[What this task involves] Set down again, word for word, the lines of the listing starting with the line that contains "Task: Click the Rate bar chart icon" and going on through the end of the listing. Leave the pictures out of your answer.

#### Supplied entries ####

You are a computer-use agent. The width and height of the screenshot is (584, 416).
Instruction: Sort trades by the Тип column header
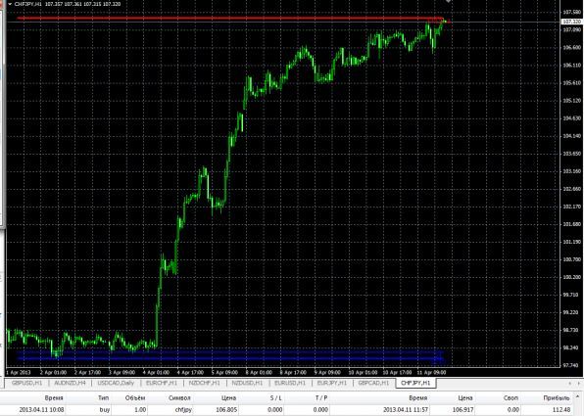(x=104, y=398)
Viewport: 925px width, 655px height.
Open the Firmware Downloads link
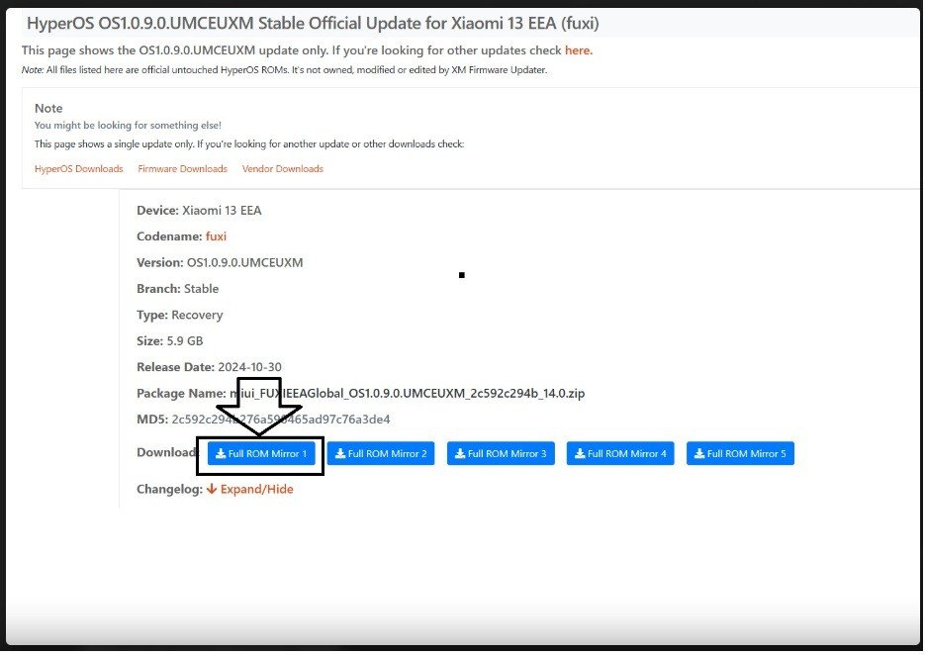click(182, 169)
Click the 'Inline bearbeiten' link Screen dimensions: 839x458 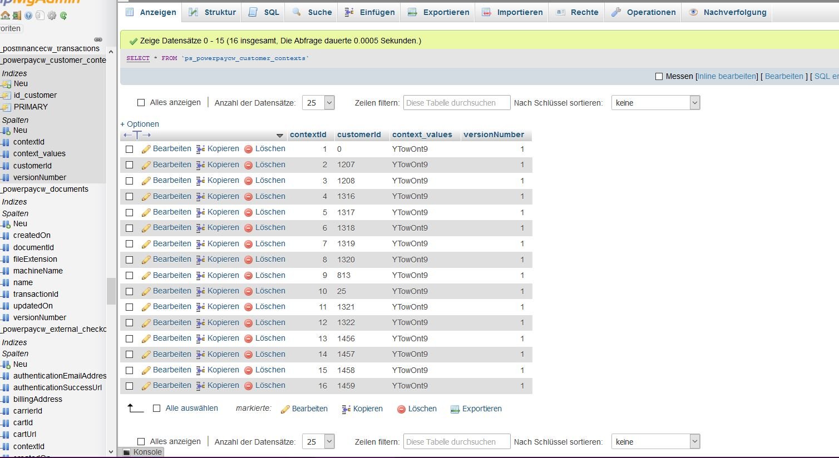tap(727, 77)
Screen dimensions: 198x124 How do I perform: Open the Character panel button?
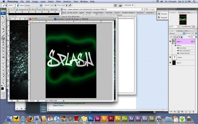tap(162, 14)
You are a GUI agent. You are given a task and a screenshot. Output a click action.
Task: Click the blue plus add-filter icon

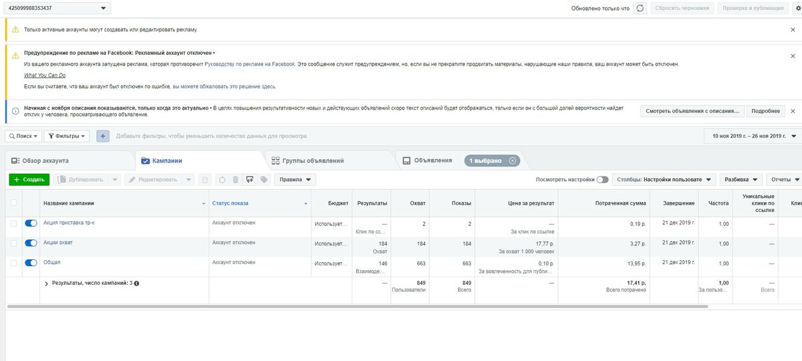[x=103, y=136]
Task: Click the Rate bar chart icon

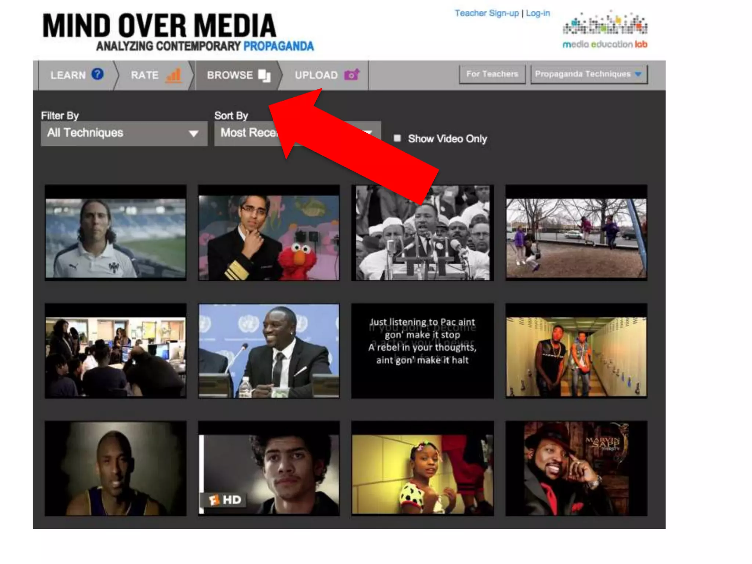Action: (x=174, y=75)
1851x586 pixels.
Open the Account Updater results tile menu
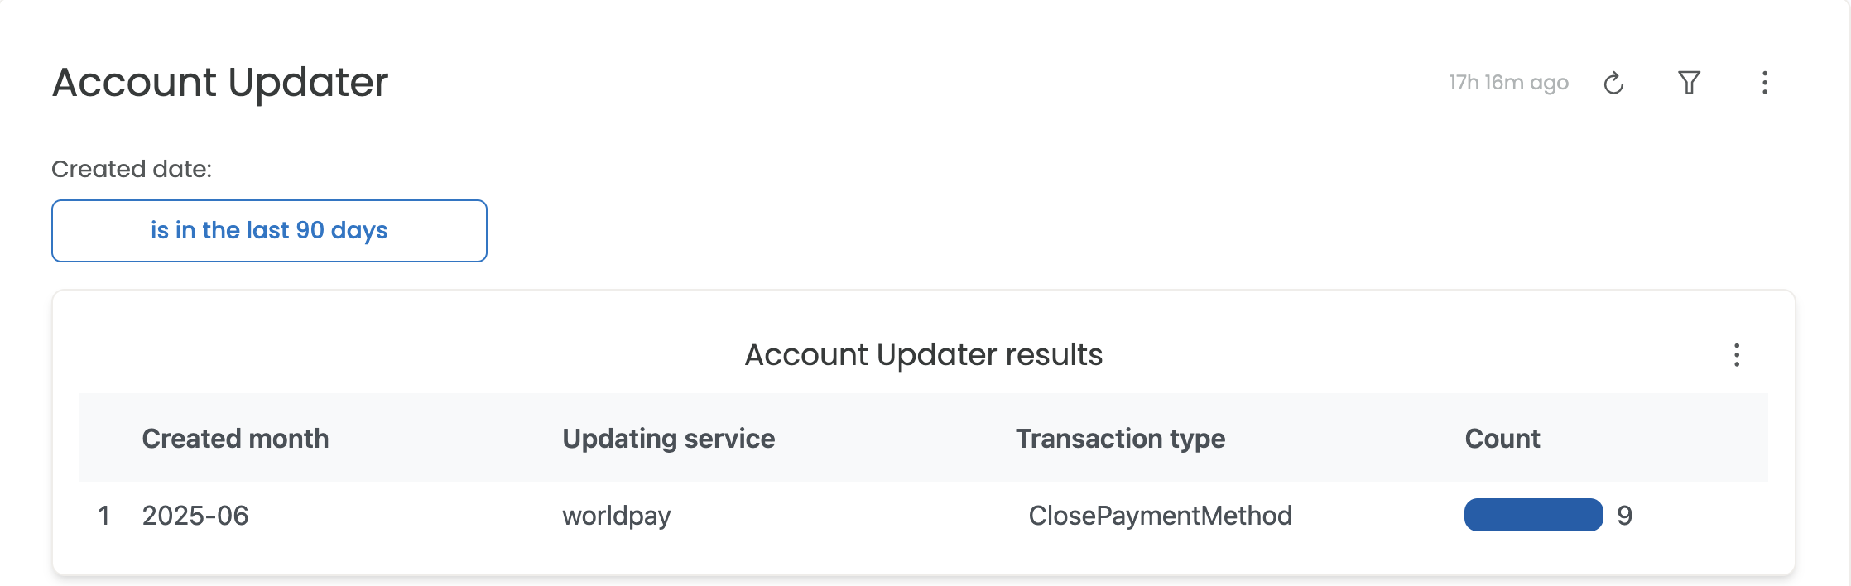[x=1737, y=355]
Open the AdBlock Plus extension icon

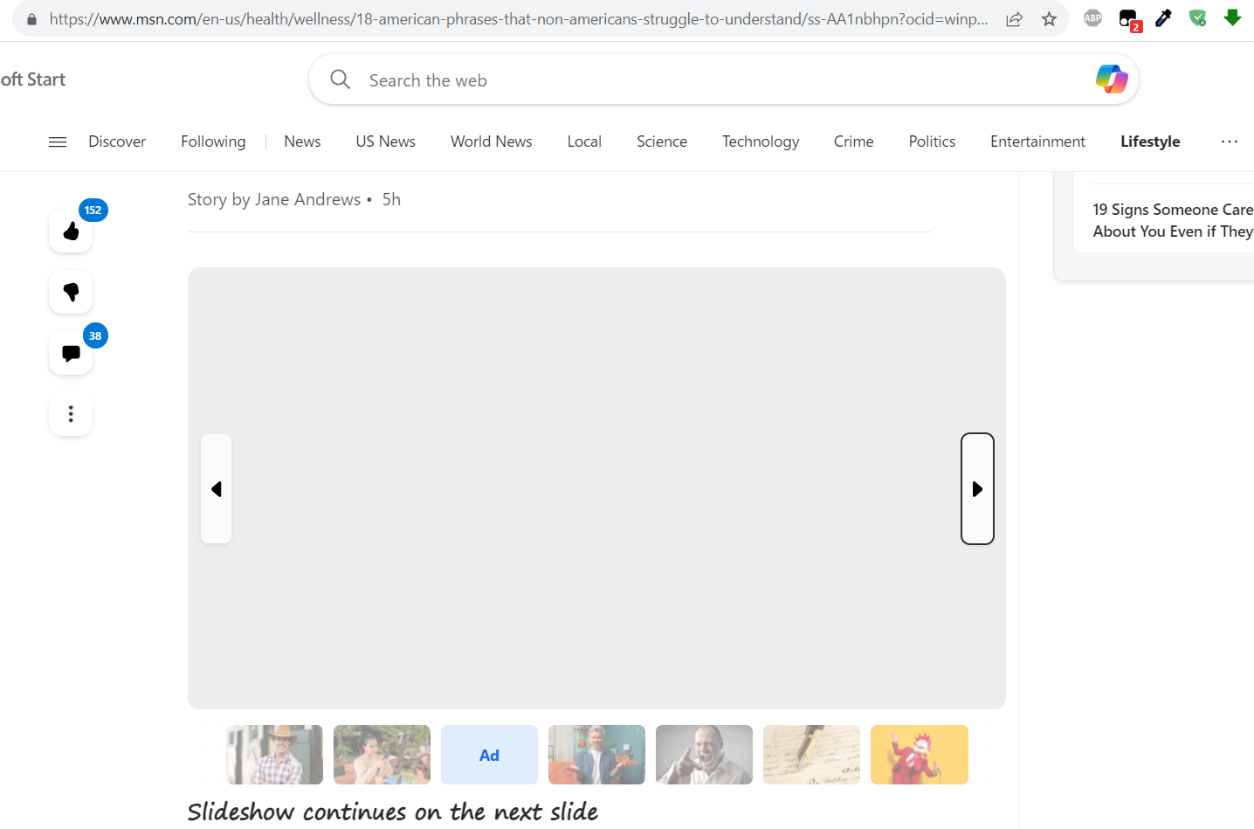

####

[Exercise output]
Task: Click the Rate bar chart icon

Action: (x=174, y=75)
1851x586 pixels.
Open the Account Updater results tile menu
[x=1737, y=355]
Open the AdBlock Plus extension icon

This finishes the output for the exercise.